Joanna:I think sometimes things happen to me and I'm not sure. Whether they happen to everybody else or not. And my agent often says to me, you do know this doesn't happen ordinarily happen.
Jane:That's right.
Joanna:Yeah. I've been so blessed, so lucky, and I, believe me, I have appreciated every single. Moment and I'm soaking it up. I'm really enjoying it. It's yeah, it's been a, I know it's a cliche, but it has definitely been a dream come true, that's for sure.
Jane:Oh yeah. I'm so happy to hear that. I have a couple more questions. I don't wanna take up too much more of your time. Are you ready to share what you're working on next?

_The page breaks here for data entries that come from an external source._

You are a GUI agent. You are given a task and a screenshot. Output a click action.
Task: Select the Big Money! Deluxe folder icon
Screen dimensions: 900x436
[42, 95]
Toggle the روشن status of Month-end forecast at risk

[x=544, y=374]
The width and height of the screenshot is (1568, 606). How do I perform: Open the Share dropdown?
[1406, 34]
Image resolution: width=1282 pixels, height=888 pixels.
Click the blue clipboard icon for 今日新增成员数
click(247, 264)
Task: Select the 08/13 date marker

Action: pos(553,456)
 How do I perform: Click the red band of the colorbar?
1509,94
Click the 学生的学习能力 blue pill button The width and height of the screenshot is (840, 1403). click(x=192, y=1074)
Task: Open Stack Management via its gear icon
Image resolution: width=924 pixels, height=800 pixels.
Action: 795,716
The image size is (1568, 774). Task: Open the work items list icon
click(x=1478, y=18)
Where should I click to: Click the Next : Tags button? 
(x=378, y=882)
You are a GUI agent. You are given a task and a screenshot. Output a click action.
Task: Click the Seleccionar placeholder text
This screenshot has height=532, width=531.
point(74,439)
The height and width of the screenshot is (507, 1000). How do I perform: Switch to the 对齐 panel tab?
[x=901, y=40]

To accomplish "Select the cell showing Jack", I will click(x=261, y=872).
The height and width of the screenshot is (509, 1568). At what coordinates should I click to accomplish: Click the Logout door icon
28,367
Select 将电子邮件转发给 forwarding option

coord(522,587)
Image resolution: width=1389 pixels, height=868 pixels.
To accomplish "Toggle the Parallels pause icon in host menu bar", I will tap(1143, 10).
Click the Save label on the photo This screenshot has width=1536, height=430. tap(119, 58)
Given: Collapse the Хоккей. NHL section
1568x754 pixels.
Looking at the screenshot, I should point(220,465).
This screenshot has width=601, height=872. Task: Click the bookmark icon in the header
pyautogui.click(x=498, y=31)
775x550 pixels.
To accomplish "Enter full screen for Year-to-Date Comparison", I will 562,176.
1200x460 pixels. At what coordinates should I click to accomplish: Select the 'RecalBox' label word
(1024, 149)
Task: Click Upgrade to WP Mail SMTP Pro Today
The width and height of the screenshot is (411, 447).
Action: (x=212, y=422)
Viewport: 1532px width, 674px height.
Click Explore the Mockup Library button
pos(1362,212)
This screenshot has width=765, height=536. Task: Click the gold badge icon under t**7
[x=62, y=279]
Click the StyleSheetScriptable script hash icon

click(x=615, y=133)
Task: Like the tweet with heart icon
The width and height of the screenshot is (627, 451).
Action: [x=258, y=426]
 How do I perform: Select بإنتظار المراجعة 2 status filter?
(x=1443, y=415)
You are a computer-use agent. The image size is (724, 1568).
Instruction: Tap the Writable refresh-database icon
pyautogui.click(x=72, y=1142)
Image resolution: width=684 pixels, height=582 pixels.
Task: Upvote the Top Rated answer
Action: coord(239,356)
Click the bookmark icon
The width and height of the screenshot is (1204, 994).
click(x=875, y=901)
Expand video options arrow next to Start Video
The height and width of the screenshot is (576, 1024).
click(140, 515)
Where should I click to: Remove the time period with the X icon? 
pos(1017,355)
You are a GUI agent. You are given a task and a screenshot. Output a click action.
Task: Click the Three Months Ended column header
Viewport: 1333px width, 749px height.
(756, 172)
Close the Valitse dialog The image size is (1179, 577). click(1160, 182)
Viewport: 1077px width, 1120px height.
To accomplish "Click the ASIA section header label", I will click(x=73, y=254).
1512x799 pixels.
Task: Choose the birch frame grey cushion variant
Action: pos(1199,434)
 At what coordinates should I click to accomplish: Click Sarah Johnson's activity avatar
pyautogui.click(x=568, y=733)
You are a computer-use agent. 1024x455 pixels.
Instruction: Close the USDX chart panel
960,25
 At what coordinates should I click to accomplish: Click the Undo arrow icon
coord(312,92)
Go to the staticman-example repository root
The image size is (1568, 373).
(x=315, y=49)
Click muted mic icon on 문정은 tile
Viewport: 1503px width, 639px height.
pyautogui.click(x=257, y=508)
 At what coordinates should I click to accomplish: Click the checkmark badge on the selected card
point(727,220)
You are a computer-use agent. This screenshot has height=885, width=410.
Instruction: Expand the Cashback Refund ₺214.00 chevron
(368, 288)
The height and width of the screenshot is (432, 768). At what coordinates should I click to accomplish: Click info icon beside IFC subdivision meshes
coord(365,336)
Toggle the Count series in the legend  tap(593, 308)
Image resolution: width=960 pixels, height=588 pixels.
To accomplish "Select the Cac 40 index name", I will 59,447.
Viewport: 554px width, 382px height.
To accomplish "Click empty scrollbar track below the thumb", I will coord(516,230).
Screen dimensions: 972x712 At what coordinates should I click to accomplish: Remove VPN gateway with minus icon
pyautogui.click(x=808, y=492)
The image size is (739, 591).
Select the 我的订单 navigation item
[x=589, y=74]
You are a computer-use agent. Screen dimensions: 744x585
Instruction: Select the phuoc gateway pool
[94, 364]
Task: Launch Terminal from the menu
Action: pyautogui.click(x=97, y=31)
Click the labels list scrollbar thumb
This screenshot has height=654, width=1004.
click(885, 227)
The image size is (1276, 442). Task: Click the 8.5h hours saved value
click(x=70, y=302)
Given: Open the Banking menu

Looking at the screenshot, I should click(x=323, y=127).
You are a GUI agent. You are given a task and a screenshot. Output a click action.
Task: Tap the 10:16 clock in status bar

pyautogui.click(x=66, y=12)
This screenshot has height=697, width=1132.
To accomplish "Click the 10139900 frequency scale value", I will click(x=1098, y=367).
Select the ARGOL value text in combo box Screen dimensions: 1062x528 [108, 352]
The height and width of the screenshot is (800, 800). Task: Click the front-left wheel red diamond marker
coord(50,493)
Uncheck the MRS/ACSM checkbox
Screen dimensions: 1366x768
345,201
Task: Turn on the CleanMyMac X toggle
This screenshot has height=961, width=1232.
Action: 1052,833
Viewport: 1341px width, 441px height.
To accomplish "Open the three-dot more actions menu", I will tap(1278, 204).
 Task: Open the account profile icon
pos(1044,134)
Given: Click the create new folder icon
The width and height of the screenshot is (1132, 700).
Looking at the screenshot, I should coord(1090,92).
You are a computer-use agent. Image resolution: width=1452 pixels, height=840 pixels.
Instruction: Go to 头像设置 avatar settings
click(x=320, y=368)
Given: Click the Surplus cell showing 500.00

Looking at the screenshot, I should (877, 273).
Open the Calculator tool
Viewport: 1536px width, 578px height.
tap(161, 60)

Joanna:I can give you a little bit of a clue. It's set 10 years before. The eights roughly. And it's regarding suffragettes.
Jane:Oh, nice.
Joanna:Oh, exciting. Yeah. Oh, that's great. It's something that I felt that I would like to have discussed more in the eights, but there just wasn't the case for it.
Jane:Oh, excellent. Everyone will look forward to that, I'm sure. And how how can readers best keep in touch with you,
Joanna:Through social media? I'm most active on Instagram. On Instagram. Okay. And but it, my contact details are on my website as well.
Jane:And your website is joanna miller.com or,
Joanna:Joanna Miller, author
Jane:Jo Joanna Miller, author. Okay.
Joanna:Got it.
Jane:Excellent. Joanna, this was delightful. Thank you so much. Congratulations on all your success with this beautiful debut and I hope it's continues to soar. And hopefully you can come on historical happy hour for your next book as well.
Joanna:Thanks so much for having me. It's been lovely. And congratulations on your work as well. Oh, your latest background.
Jane:Oh, thank you so much. Thank you again, Joanna, and best of luck and take care.